Premier film de Sidney Polack (Les Hommes du Président), « 30 minutes de sursis » est thriller haletant en forme de Huit-Clos, dans lequel un homme qui travaille dans une clinique, reçoit un appel d'une femme qui dit avoir pris des barbituriques afin de se suicider. L'homme a alors 30 minutes pour essayer de la localiser et de la sauver. Dans un monde où les ordinateurs ne sont pas encore entrés dans les vies et où la localisation d des lignes téléphoniques est d'une complexité hallucinante pour notre époque, il doit garder le contact avec cette femme énigmatique et tout faire pour obtenir des informations. Avec un minimum de matériel, un décor restreint, le réalisateur va alors développer le scenario de Stirlling Stilliphant (L'inspecteur ne renoncer jamais) qui, lui-même, s'amuse a passer d'une histoire à une autre pour mieux captiver et donner du repos au spectateur.
Réalisateur sur des séries comme « Le Fugitif », Sydney Pollack fait, ici, pour son premier film, preuve d'une véritable maîtrise du tempo et parvient avec peu de moyens à faire monter la pression et à captiver son auditoire. L'utilisation pour des fins économiques mais également artistiques permet de se concentrer sur cette intrigue qui montre à quel point dans une autre époque il était bien plus difficile de repérer l'appel d'une personne en détresse. Jusqu'à la dernière minute Pollack va jouer sur un montage plus ou moins serré qui va permettre de rester au cœur de l'action et de s'identifier à Alan, cet étudiant en psychologie qui, poussé par son médecin chef, doit garder le contact avec cette femme pour obtenir toutes les informations nécessaires. Et là où le réalisateur marque des points dans la structure de son film, c'est qu'il va utiliser ces informations pour raconter en image, les heures qui ont amenés Invalidité à commettre ce geste de désespoir.

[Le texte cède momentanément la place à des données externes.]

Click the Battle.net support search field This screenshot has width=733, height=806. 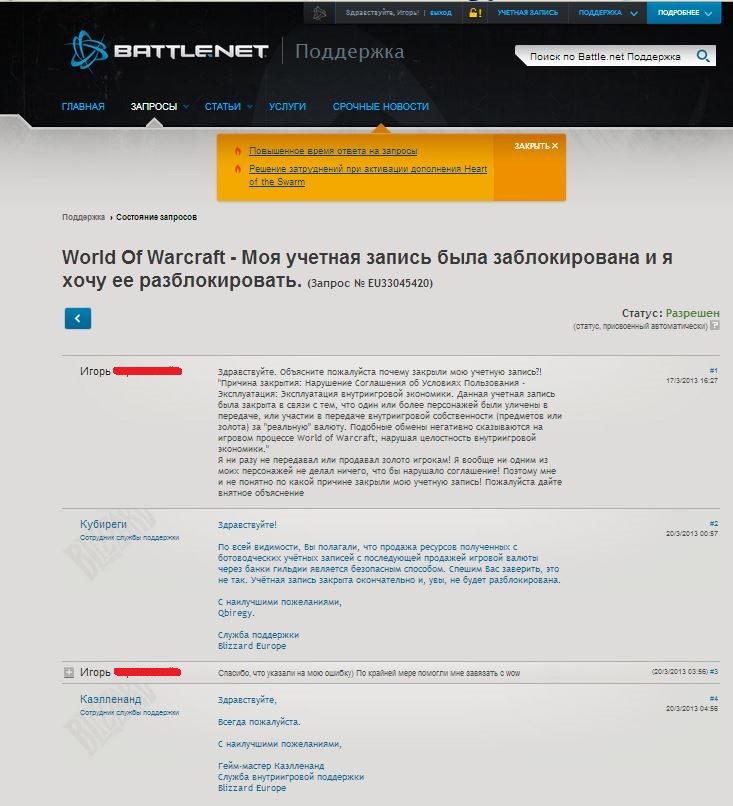click(x=605, y=57)
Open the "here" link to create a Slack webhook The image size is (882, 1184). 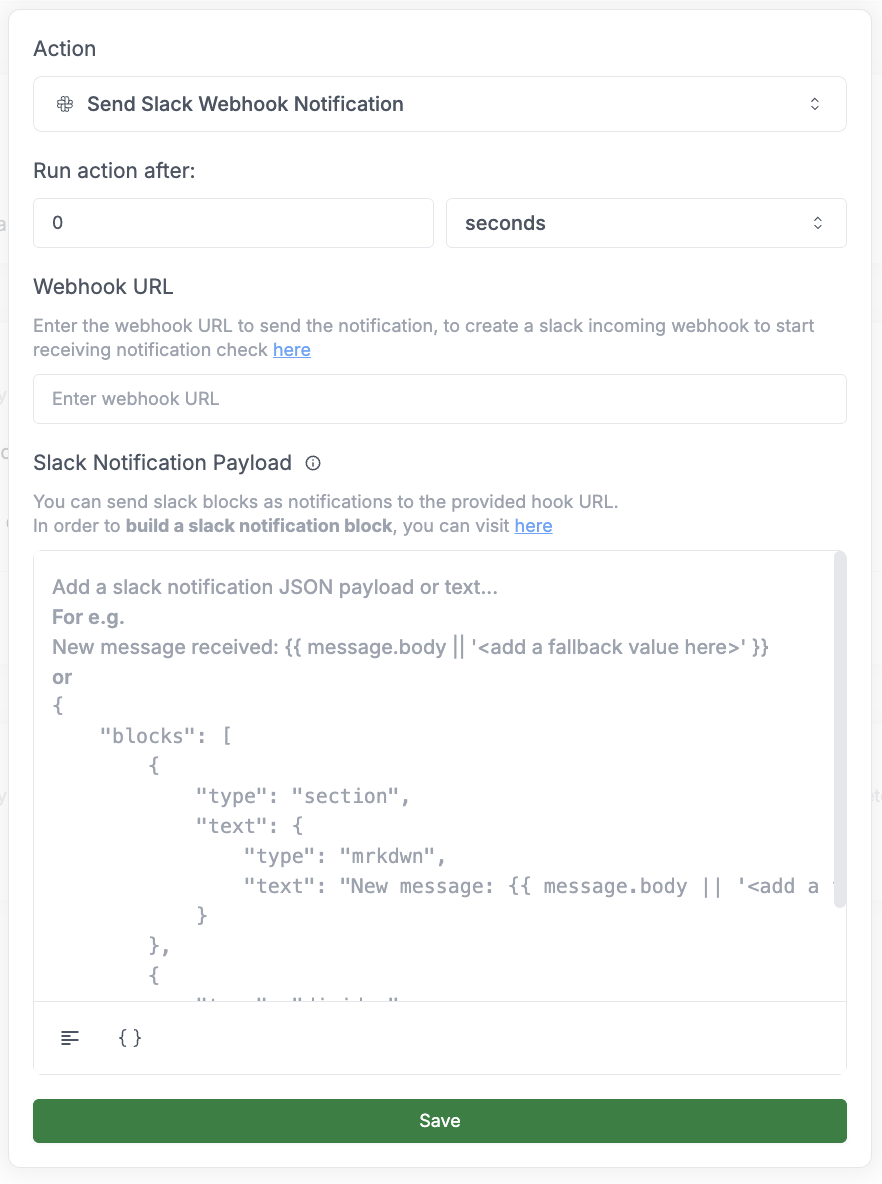click(291, 350)
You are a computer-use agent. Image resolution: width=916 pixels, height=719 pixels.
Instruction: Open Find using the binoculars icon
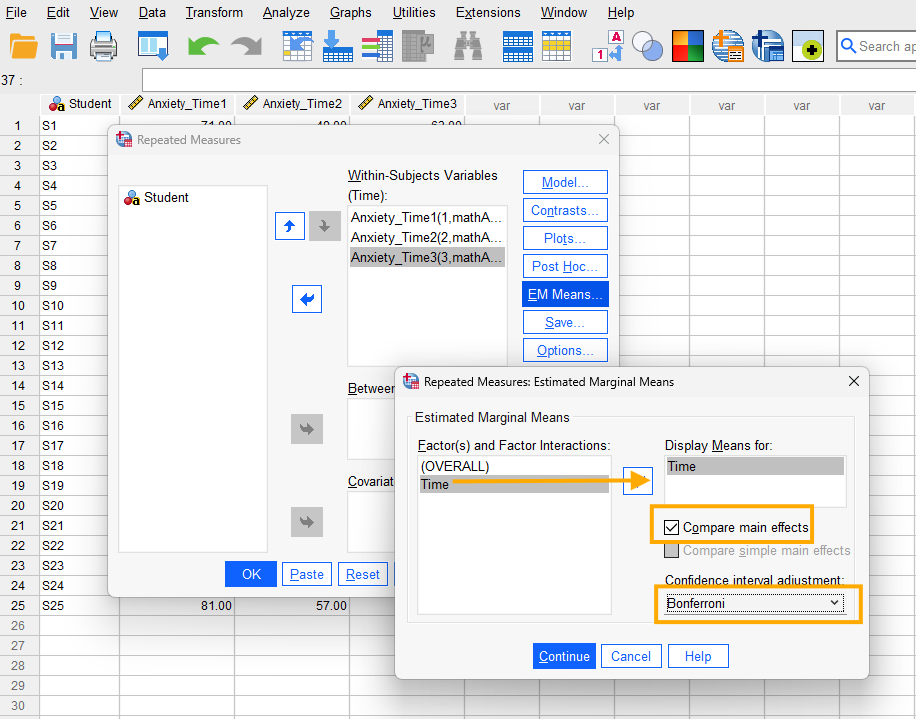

Et puis il y a le couple Sidney Poitier (Devine qui vient Diner), qui, il n'est pas anodin de le rappeler, fut la première star Afro-Américaine dans une société et Anne Bancroft (Le Laureat). Le premier signe l'une des plus belles prestations de sa carrière, dans un exercice particulièrement difficile, où majoritairement, son seul partenaire est un téléphone. De l'autre côté l'actrice utilise son charme et la sensualité de sa voix pour donner toutes les nuances de son personnage, surtout dans les scènes où elle joue entre joie, déception puis tristesse.